▶ YOUR INSTRUCTIONS: Pictures should be excluded; otherwise, copy every entry exactly.

▶ PROVIDED INFORMATION:
===

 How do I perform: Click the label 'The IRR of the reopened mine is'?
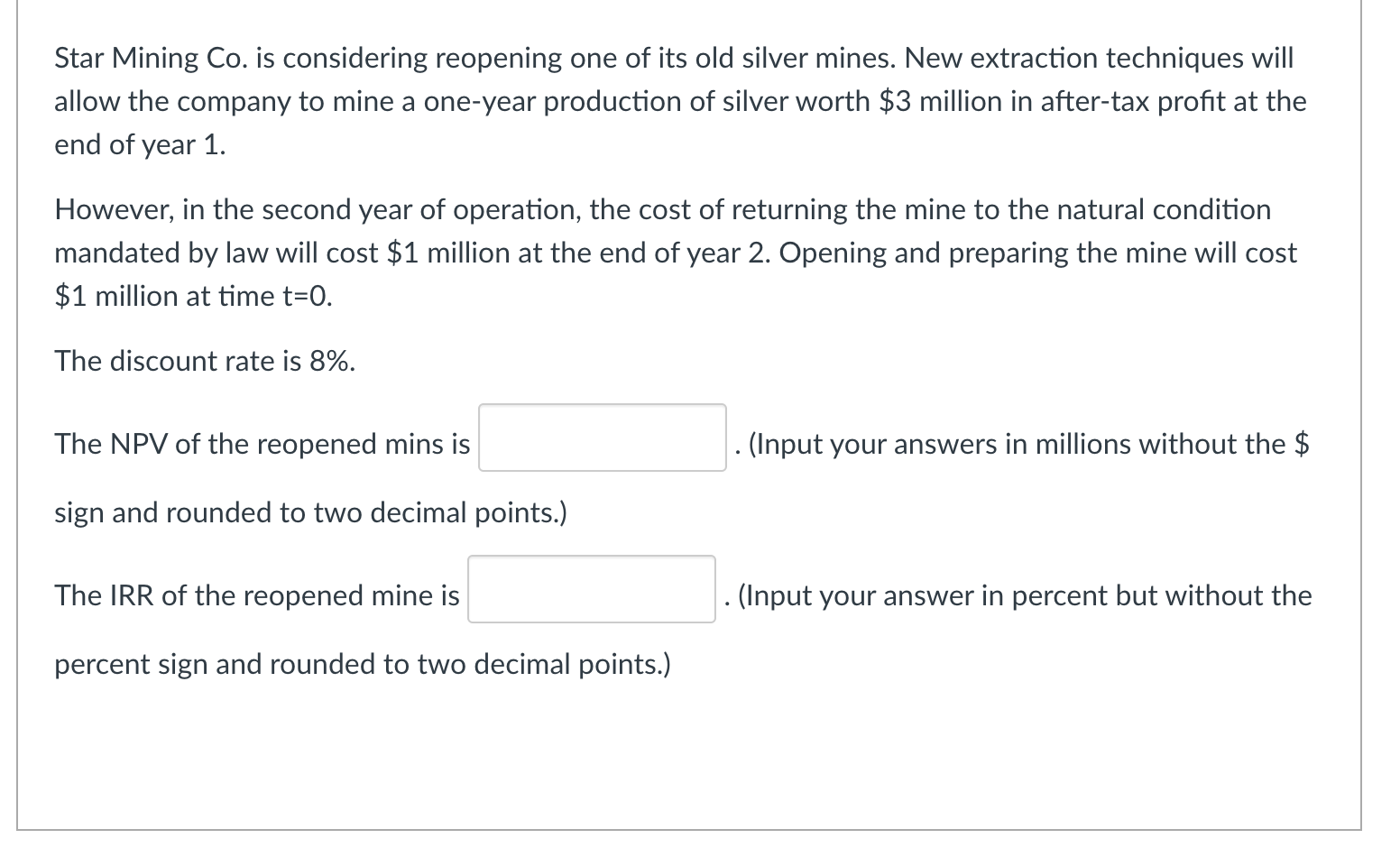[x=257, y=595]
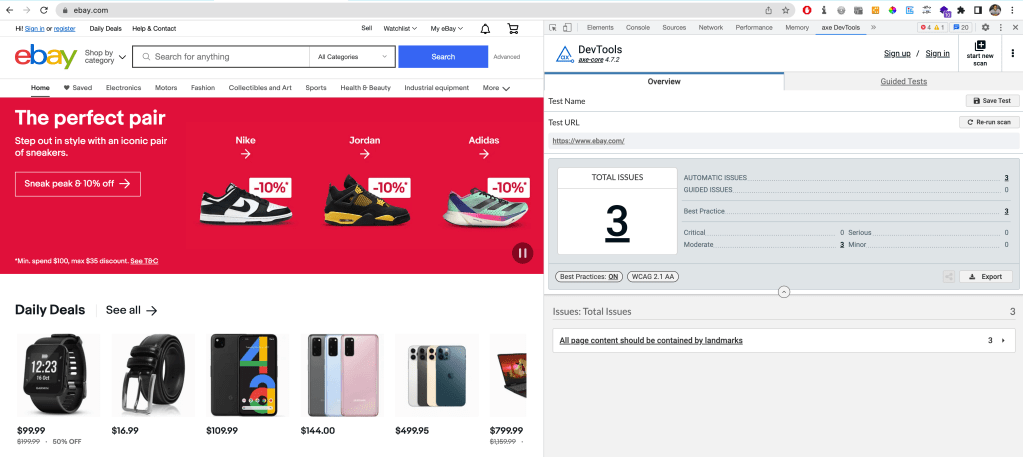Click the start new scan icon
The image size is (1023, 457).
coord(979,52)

===

▶ REPLY TO THE EXERCISE:
 How do I perform: Click the label 'The IRR of the reopened mine is'?
[x=257, y=595]
Click the start new scan icon
The image size is (1023, 457).
coord(979,52)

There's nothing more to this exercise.